CRUICKSHANKS, WILLIAM,
F.R.S. an eminent surgeon in London, the assistant, partner, and successor
of the famous Dr. William Hunter of the Windmill Street Anatomical School,
was the son of an officer in the excise, and was born at Edinburgh in the
year 1745. After completing the elementary branches of his education at
the schools of Edinburgh, he commenced the study of divinity at that
university; but he soon forsook his clerical studies and directed his
attention to medicine. With a view to that profession, he removed to
Glasgow, where he went through a complete course of medical education at
the university. Having devoted eight years of his life to assiduous study,
he obtained, through the recommendation of Dr. Pitcairn, the situation of
librarian to Dr. William Hunter of London; and so highly did that great
man estimate his talents, that he soon after appointed him his assistant,
and ultimately raised him to the honour of being his partner, in
superintending his establishment in Windmill Street. On the death of Dr.

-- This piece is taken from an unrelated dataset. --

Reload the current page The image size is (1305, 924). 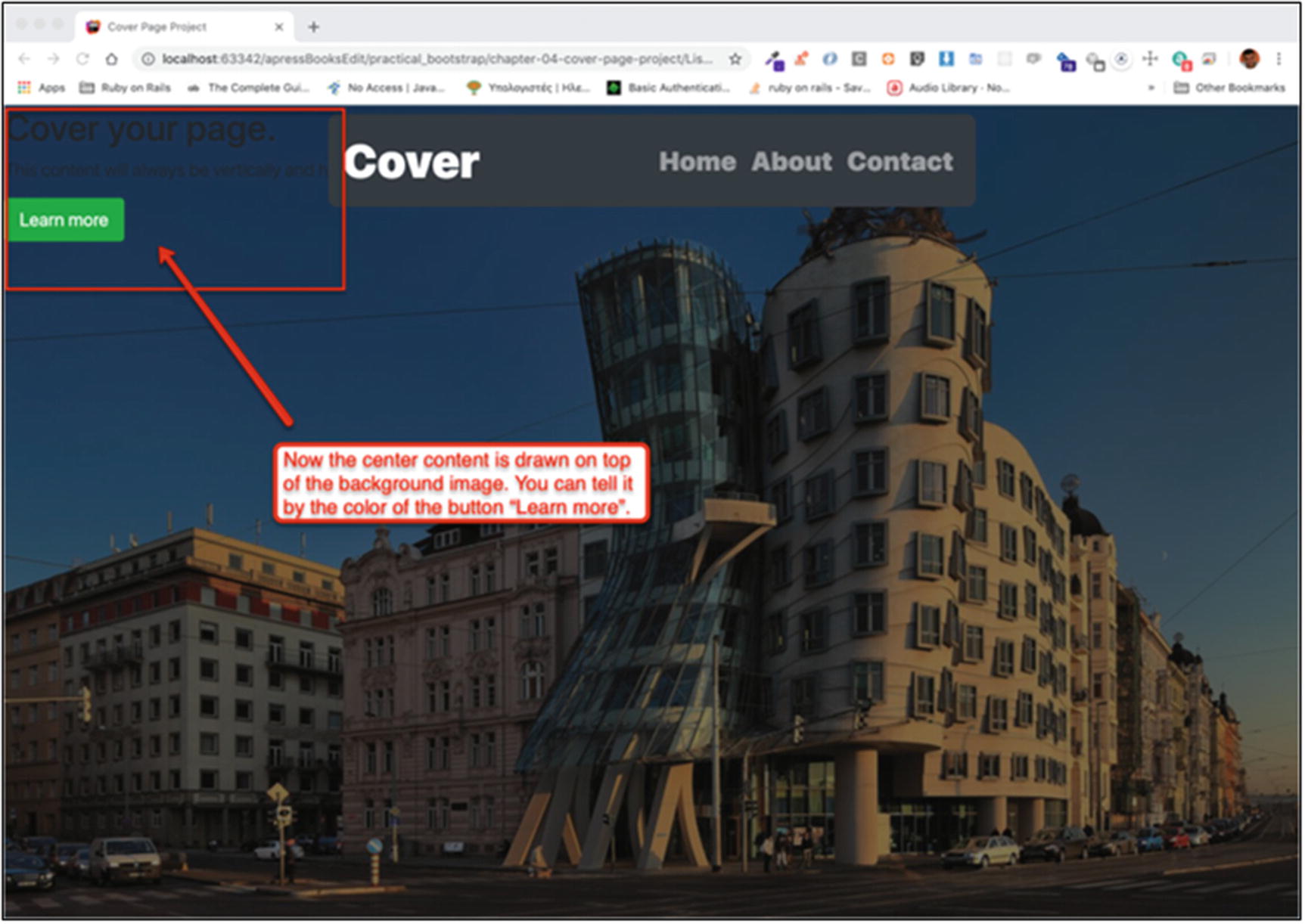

Hunter in the year 1783, the students of that institution thought so
favourably of Mr. Cruickshanks' professional acquirements, that they
presented an address to him, and to the late Dr. Baillie, requesting that
they might assume the superintendence of the school; which they did.
Mr. Cruickshanks is known to the world by
his medical publications; and as a teacher and writer he acquired a high
reputation for his knowledge of anatomy and physiology. In the year 1786,
he published his principal work " The Anatomy of the absorbent
vessels of the Human Body," a production of acknowledged merit,
which has been translated into several languages. He also wrote an
ingenious paper on the nerves of living animals, which establishes the
important fact of the regeneration of mutilated nerves. This paper,
however, although read before the Royal Society, was not published in the
transactions of that body until several years afterwards. This delay was
owing to the interference of Sir John Pringle, who conceived that Mr.

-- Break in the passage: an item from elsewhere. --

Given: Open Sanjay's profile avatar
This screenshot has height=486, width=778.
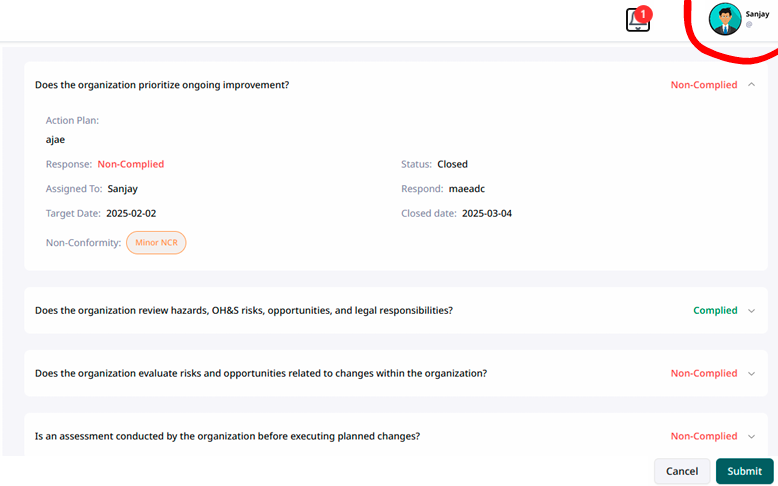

Cruickshanks had controverted some of the opinions of the great HaIler. In
the year 1797, Mr. Cruickshanks was elected fellow of the Royal Society.
In 1799, he made his experiments on insensible perspiration, which he
added to his work on the absorbent vessels. He had suffered for many years
from acute pain in the head, and although warned that this pain arose from
extravasated blood settled upon the sensorium, and that the
greatest abstinence in his regimen was indispensable in order to prevent
fatal consequences, yet, regardless of this warning, he continued to live
freely; and as had been foreseen, he was cut off suddenly in the year
1800, in the 55th year of his age. With much personal and
intellectual vanity, Mr. Cruickshanks was an excellent anatomist and able
physiologist, and a cool and skilful surgeon. He was generous and truly
benevolent literally going about doing good. He was one of the medical men
who had the melancholy honour of attending Dr. Samuel Johnson in his last
illness. In 1773, he was married to a lady from Dundee, who died in the
year 1795, by whom he had four daughters.